Le Comité se félicite du dialogue constructif avec la délégation de haut niveau venue présenter le rapport de la Bulgarie et salue les nombreuses mesures législatives prises pour aligner la législation nationale sur les dispositions du Pacte, dont les amendements constitutionnels judiciaires de 2007, la création d'une Cour suprême judiciaire, ainsi que l'adoption, en 2010, d'une Stratégie intégrée de lutte contre la criminalité et la corruption. La Bulgarie devrait également se doter de nouvelles politiques favorisant l'égalité des sexes et adopter, puis mettre en œuvre une législation plus spécifique en la matière, reconnaissant ainsi officiellement la nature particulière de la discrimination à l'égard des femmes. Ce faisant, la Bulgarie devrait également s'efforcer d'adopter les mesures visant à mettre fin aux stéréotypes fondés sur le sexe au sein de la société. De la même manière, la Bulgarie devrait poursuivre ses efforts en vue de l'élimination des stéréotypes et de la large discrimination à l'égard des Roms, entre autres, par le truchement de campagnes de sensibilisation à la tolérance et au respect de la diversité. À cet égard, la Bulgarie devrait adopter des mesures de promotion de l'égalité des chances des Roms dans l'accès aux services dans tous les domaines et à tous les niveaux, par des mesures destinées à supprimer les inégalités. La Bulgarie devrait veiller à ce que les cas de discrimination fassent systématiquement l'objet d'enquêtes, que leurs auteurs comparaissent devant la justice et soient punis, et que les victimes bénéficient de réparations adéquates. Le Comité demeure préoccupé par le surpeuplement des prisons et les conditions sanitaires des établissements de détention. Le pays devrait en outre intensifier ses efforts pour combattre la corruption dans toutes les sphères de la société et donner plein effet à sa stratégie intégrée sur la lutte contre la criminalité et la corruption. Le Comité est préoccupé par les manifestations de discours de haine et d'intolérance dans le domaine public, qui sont repris par certains médias, et estime que la Bulgarie devrait renforcer les mesures pour prévenir et interdire la promotion de discours de haine, d'intolérance et de discrimination.

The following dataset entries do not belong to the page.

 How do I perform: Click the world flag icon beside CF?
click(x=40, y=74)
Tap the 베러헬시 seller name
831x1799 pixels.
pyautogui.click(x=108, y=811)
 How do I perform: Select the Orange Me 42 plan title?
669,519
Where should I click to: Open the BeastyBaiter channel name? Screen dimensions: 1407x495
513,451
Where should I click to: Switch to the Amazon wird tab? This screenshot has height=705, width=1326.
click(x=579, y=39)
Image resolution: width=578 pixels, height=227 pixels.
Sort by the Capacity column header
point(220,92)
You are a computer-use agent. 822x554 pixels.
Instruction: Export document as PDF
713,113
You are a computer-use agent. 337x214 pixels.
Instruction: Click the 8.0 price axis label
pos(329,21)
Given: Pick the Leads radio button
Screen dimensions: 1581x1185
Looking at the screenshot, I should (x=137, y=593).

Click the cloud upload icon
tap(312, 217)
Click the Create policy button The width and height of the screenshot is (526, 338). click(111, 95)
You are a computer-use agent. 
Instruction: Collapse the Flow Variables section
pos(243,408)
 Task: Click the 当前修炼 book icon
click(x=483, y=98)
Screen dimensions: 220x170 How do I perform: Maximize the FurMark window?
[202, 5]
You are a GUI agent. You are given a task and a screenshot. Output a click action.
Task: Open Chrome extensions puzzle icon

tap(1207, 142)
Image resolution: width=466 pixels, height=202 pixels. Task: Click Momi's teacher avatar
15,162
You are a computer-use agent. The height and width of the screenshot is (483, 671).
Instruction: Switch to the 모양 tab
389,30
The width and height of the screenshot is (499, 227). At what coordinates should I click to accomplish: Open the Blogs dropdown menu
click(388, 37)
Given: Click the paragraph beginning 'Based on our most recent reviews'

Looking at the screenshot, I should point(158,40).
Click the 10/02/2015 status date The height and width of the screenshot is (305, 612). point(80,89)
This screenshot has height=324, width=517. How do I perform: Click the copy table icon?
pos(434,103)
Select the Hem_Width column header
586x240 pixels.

S'agissant du Kazakhstan, le Conseil salue les mesures législatives et institutionnelles qui ont été prises par le pays, notamment la création de la Commission nationale des affaires féminines et de politique démographique et familiale et la promulgation de la loi de 2009 sur les garanties de l'État en matière d'égalité des droits et des chances pour les hommes et les femmes. Le pays devrait toutefois adopter des mesures pour s'assurer que les activités des représentants de la loi dans la lutte contre le terrorisme ne ciblent pas les individus uniquement en fonction de leur état ou de leurs convictions religieuses; il devrait en outre s'assurer que toutes les mesures pour combattre le terrorisme sont compatibles avec le Pacte. Le pays devrait également veiller à examiner plus attentivement les assurances diplomatiques fournies en cas de retour de ressortissants étrangers vers des pays où ils sont susceptibles d'être soumis à la torture ou à de graves violations des droits de l'homme. Le Comité est par ailleurs préoccupé par les incohérences dans les catégories de crimes passibles de la peine de mort et encourage le pays à abolir la peine de mort. Il est en outre préoccupé par les informations faisant état d'une augmentation du nombre de cas de torture et d'un faible taux d'enquêtes. Le Comité déplore l'augmentation du nombre de crimes signalés liés à la traite des êtres humains et estime que le pays devrait intensifier ses efforts dans ce domaine, notamment en s'attaquant aux causes profondes de la traite. Le Kazakhstan devrait prendre des mesures urgentes pour remédier au surpeuplement dans les centres de détention et les prisons. Il devrait par ailleurs abolir l'obligation de visa de sortie et s'assurer que l'exigence d'enregistrer son lieu de résidence soit en pleine conformité avec les dispositions du Pacte. Le Comité exprime sa préoccupation s'agissant d'informations selon lesquelles la corruption est généralisée dans le système judiciaire, ainsi que devant l'absence d'un pouvoir judiciaire indépendant. Le Comité exprime sa préoccupation devant les informations selon lesquelles le Kazakhstan ne respecte pas le droit à la liberté d'expression et le droit à la liberté de réunion, ainsi qu'à propos de l'application de la loi sur l'enregistrement des partis politiques, qui impose des restrictions excessives sur l'enregistrement des partis politiques et associations publiques.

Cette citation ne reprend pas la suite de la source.